1940 was inglorious for France.
But let's be clear. In 1941, the US lost a whole Army without much of a fight too, in the Philippines, and lost almost the whole Navy at Pearl Harbor in a surprise attack. France should have performed better in 1940, but the French were simply rolled over by surprise. Let's remember that the English were unable to hold the Germans back either, and fled for the Channel, leaving their equipment behind at Dunkirk.
The French, English, Russians and Americans all were caught in nasty surprises by enemies using new tactics, and they all got rolled by the enemy in the opening campaigns. The difference is that England had the strategic depth of the English Channel, Russia had, well, the endless expanses of Russia to fall back into. America had the strategic depth of the Pacific Ocean. Paris is 100 miles from the border where the Germans crossed. When the French and British Armies were surprised by the new tactics and rolled, France had nowhere to fall back upon.
All that said, French forces fighting Eisenhower in North Africa was an utter disgrace. Every Frenchman involved in fighting those battles on the German side should have been shot, and the whole Vichy collaborationist regime probably should have been hanged. France's failure on the battlefield in 1940 was comparable to the loss of the US Army in the Philippines and the US Navy at Pearl. But the political collaboration of the French with the Nazis, and the export of French Jewry are marks on French honor, black as hell, that can never be expunged.
For perspective, Benito MUSSOLINI and Italy did not cooperate as much with Hitler's Holocaust as the French did.
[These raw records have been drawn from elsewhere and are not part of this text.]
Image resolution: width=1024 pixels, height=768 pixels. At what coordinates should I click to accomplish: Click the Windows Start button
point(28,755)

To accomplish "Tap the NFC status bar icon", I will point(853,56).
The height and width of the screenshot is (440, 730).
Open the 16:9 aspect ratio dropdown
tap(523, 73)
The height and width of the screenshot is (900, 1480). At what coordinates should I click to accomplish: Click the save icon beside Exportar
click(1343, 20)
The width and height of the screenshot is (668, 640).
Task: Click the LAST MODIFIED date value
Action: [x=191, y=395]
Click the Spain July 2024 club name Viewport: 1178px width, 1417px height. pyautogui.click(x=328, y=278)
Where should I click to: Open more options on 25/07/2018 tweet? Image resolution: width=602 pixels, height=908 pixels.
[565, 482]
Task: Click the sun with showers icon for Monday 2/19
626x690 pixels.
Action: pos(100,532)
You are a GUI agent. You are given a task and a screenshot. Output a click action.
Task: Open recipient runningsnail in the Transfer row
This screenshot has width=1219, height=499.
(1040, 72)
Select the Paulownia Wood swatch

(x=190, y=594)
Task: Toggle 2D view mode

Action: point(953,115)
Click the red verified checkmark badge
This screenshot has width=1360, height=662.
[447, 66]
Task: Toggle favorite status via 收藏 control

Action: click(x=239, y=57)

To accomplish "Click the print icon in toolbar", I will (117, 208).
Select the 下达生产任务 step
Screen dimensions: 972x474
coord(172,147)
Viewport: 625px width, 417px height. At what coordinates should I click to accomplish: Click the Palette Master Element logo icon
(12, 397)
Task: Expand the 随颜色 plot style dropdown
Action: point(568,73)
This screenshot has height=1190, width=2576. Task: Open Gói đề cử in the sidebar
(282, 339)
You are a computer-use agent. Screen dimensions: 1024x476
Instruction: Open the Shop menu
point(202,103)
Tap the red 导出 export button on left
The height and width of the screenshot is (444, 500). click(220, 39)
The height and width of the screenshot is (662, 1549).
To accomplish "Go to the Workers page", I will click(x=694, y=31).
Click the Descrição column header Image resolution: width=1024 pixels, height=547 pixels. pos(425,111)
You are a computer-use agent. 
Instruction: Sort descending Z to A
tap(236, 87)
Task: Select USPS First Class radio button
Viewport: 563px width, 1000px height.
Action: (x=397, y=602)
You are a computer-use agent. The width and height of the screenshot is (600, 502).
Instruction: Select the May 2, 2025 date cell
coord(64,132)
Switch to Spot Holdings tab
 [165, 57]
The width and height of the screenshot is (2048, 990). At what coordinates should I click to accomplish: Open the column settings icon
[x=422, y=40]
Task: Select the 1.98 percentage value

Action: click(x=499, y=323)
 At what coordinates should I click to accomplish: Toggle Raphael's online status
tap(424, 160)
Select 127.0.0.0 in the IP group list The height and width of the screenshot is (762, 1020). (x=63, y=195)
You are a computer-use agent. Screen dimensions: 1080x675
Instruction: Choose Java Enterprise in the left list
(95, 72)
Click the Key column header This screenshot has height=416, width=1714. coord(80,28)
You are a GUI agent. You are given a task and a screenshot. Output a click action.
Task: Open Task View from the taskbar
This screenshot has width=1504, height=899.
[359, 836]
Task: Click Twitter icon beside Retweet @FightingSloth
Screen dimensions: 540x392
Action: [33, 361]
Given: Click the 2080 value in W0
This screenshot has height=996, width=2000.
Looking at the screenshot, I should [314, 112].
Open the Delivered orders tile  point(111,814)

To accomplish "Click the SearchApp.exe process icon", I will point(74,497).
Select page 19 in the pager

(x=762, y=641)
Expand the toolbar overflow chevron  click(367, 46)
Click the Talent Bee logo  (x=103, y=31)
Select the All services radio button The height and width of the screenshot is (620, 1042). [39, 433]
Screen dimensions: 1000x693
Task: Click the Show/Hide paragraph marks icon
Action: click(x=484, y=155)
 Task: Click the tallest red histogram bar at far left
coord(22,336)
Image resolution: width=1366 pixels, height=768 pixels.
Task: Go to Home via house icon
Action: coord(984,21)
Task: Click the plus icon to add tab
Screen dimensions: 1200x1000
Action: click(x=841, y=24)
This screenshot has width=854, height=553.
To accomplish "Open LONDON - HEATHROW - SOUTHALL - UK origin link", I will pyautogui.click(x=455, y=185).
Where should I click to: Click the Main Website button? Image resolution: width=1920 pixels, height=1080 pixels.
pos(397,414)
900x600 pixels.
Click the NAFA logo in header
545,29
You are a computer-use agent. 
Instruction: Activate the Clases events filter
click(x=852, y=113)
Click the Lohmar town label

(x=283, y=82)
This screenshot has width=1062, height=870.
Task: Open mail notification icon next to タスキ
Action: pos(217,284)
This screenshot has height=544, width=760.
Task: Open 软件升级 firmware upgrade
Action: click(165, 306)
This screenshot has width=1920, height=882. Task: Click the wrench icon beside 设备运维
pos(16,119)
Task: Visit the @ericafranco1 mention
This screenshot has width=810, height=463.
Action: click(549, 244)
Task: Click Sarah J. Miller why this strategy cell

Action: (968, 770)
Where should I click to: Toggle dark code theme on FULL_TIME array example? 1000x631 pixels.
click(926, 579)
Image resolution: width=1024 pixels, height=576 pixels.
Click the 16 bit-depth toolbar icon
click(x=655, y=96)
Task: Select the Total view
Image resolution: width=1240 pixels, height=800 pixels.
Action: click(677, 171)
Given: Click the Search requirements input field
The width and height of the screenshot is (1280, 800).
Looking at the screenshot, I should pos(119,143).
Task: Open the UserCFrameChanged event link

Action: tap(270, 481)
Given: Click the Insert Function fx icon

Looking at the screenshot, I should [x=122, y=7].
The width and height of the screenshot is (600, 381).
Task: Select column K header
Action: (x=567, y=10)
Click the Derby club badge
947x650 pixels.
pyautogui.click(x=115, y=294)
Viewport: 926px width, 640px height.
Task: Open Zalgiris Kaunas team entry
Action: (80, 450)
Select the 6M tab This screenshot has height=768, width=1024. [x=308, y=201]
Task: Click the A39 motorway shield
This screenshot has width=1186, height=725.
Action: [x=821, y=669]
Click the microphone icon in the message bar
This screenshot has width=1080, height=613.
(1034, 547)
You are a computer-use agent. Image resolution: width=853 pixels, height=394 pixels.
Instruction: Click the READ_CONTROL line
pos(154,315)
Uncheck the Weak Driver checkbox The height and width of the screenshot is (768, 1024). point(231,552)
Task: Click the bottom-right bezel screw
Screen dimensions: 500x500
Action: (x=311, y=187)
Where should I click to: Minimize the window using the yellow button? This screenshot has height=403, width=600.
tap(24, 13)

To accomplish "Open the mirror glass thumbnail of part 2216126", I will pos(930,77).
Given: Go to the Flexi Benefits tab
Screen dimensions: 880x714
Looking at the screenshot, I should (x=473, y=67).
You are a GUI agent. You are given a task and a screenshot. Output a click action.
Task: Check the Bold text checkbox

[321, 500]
Despite being an Axis power, Mussolini's Italy only sent about 5000 Jews to their deaths, and many of them only after being directly seized. By contrast, supposedly Allied France shipped cooperated in the export of 40,000 + Frenchmen to their deaths. It is a badge of dishonor to France that the Axis, Fascist government of Italy was less enthusiastically cooperative with the Nazi holocaust than the government of France. That was inexcusable.
Here is the way I put it: walk around Paris and observe carefully. Everything that is truly great in France was built by the Kings, or by the Third Republic. The Kings have all departed, and the manhood of the Third Republic bled to death in Flanders in World War I.
What the French of today are, are like the Italians of 600 AD, dwelling in the grand ruins of a lost Empire that they themselves do not have the capacity to recreated.
France was glorious when ruled by her Kings.
France ruled by her modern accountants is a shrivelled thing dwelling in the dinosaur bones of glorious civilization that bled to death at Verdun.
After the war of 1812, they worked back door deals with Britain during the Treaty of Paris process.
The city that was "too beautiful" to defend from Nazi siege? Sorry, but I will never set foot in Paris. ;)
"American bomber crews that bailed out over France were routinely executed by French partisans who blamed them for the destruction of their country."
Routinely?
What are you talking about?
The French Underground spirited Sixty-THOUSAND (60,000) downed allied pilots to safety.
Eisenhower said that the French Resistance behind enemy lines was worth the equivalent of 6 divisions.
This is calumny.
That it may have happened sometimes is probably true.
But routinely?
Non, monsieur, that is not true.
The Resistance was too small when it had to fight, and too large when the war was over from all of those who claimed to have been in it ("I looked crosseyed at the Germans as they fled, therefore I was in the Resistance" -that sort of thing). But it was brave, and allied, and immeasurably assisted allied aircrews, quite a few of whom were French, by the way.
WWII there is simply no excuse. Yes, France had 3 armored divisions to Germany's ten. But they also had a large number of independent tank brigades, and various tank battalions. In fact, they had more and generally better tanks than than did the Germans. One of the few French generals to actually put up a real fight was DeGaulle leading one of those tank brigades. 'Course, he launched his counterattack in violation of orders....
Since WWII, they managed to win at Suez against token opposition, and to "dominate" the Ivory Coast. Wow. They were completely clobbered by the Viet Minh, and, when they showed up for the Gulf War, asked not to be put into heavy action.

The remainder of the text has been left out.